Investment advice

On May 24, evosimab was approved by the NMPA in combination with pemetrexed and carboplatin for locally advanced or metastatic EGFR mutant nsqnsCLC that progressed after treatment with EGFR TKI. On May 31, ivoxil obtained positive results compared to Pabolizil 1L in the treatment of PD-L1 positive phase III NSCLC. The company has experienced stock price adjustments, and we recommend focusing on the flexible space brought about by commercialization of the company's products and overseas clinical progress.

rationales

Evosi has been approved domestically, and attention is being paid to commercialization. The clinical phase III Harmoni study on EGFR TKI resistance showed clinical benefits consistent with earlier studies. Compared with approved treatments for the same indications, PFS and OS advantages were statistically analyzed. Among them, PFS in the brain metastasis subgroup also benefited.

The company actively commercialized and completed the first batch 1 week after approval. Based on the company's excellent commercialization experience with cardonilizumab, another approved product, we believe that the two tumor immunotherapy products are expected to achieve strong synergy, expand the commercial team, and explore various insurance payment possibilities.

Evosil successfully treated 1L NSCLC head-to-head with K-pills and is expected to become the cornerstone drug for the next generation of IO treatment. In the HarmonI-2 (AK112-303) study, predetermined mid-term analysis by IDMC of ivorximab versus K drug PD-L1TPS ≥ 1% in the clinical trial of PD-L1TPS showed strong positive results, reaching the main end point of PFS. The company expects to disclose specific data 2 at future academic conferences. We believe that the positive results of this study further solidify the potential of Evosi as an IO cornerstone product, including a broad market for subsequent use with ADC drugs or other drugs.
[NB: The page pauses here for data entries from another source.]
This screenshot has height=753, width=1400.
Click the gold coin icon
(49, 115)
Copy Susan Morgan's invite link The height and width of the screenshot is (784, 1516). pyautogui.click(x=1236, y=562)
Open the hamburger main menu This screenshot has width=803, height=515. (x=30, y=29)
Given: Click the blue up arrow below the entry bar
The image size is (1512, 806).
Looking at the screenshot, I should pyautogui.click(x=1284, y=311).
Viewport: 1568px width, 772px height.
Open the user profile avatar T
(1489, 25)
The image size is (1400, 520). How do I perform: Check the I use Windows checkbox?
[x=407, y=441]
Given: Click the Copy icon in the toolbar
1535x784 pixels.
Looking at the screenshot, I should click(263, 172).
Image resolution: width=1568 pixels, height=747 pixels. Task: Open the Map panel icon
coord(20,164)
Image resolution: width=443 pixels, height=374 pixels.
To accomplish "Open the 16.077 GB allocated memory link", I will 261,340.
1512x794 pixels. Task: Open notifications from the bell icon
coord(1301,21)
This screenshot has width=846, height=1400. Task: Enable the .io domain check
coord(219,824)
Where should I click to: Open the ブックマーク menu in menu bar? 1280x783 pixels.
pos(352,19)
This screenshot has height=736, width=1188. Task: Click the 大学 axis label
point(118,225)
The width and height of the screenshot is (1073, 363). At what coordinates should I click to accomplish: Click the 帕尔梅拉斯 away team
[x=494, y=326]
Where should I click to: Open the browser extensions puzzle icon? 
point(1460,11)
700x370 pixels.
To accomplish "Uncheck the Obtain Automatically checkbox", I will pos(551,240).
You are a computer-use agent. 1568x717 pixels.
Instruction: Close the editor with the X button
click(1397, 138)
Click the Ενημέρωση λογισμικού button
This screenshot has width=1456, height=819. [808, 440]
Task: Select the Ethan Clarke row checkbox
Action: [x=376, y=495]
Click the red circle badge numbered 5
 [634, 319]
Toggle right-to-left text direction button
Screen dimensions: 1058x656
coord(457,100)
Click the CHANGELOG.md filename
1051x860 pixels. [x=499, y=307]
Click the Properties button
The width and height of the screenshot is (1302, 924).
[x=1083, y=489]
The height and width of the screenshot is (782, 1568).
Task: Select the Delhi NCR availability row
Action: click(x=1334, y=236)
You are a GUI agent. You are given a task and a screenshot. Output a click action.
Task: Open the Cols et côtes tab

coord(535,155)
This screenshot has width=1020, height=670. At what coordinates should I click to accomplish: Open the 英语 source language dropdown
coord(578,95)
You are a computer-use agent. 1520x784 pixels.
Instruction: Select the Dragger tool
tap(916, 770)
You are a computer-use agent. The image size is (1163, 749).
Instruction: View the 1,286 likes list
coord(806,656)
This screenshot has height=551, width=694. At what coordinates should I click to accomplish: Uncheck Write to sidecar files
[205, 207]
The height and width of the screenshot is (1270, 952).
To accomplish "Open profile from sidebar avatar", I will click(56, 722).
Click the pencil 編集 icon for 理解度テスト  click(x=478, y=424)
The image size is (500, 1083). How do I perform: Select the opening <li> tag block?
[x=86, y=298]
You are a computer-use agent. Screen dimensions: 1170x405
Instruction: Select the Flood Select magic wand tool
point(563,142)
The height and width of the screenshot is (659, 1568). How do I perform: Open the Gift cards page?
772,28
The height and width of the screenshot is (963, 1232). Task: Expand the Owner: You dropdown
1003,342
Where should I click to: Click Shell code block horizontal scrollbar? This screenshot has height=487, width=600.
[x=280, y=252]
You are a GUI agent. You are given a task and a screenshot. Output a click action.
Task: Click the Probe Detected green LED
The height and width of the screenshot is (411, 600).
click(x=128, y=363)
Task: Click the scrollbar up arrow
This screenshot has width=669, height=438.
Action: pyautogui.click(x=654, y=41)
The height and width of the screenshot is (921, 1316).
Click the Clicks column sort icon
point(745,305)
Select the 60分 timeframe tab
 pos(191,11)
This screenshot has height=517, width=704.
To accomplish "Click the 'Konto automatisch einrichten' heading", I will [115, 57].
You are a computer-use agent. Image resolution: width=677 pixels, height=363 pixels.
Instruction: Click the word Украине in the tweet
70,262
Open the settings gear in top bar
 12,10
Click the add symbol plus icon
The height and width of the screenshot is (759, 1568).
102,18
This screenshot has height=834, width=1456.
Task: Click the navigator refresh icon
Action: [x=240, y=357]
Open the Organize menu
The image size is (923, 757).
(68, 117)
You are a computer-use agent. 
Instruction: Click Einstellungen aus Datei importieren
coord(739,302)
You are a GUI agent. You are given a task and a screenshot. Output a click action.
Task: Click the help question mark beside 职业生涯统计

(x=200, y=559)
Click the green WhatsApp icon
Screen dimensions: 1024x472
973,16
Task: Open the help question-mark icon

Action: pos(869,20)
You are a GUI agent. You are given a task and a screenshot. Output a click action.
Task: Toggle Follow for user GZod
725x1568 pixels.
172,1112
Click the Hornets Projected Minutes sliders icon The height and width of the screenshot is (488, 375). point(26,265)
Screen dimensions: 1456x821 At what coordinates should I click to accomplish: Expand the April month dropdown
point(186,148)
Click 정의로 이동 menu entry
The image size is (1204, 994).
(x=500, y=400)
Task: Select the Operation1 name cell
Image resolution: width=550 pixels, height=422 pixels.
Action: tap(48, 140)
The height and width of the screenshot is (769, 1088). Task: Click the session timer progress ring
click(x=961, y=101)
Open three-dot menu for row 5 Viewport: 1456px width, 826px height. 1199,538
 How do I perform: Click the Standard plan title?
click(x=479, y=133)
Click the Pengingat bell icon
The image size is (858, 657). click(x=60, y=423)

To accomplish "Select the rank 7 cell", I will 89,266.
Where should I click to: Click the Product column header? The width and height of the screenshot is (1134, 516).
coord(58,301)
Overseas partner Summit clinical trials are progressing rapidly, and two clinical phase III clinical trials are being enrolled. Harmoni/AK112-301 is an international phase III study on locally advanced or metastatic NSQ-nsclc that has progressed through three generations of EGFR TKI. Overseas patients will be enrolled starting in May 2023. Some data from the domestic Harmoni study will be incorporated into the global phase III clinical trial. Domestic clinical success has greatly enhanced our confidence in global clinical data. In addition, the first international phase III study on 1L metastatic Sq-nsclc of Harmoni-3/AK112-3003 with evosil+ chemotherapy versus K+ chemotherapy began enrolling patients in November 23.

Profit forecasting and valuation

Due to positive evosimab approval data, we raised 2024/2025 revenue by 4.4%/2.5% to RMB 24.6/4.08 billion. We anticipate an increase in initial product sales investment. We lowered our 24-year net profit forecast from -30 billion yuan to -420 million yuan, and basically maintain the 25-year net profit forecast of 590 million yuan, maintain the industry performance rating, and maintain the target price of 66.23 Hong Kong dollars (49.8% upward space) according to the DCF model.

risks

Liquidity risk; drug clinical data falls short of expectations; progress in the research pipeline falls short of expectations.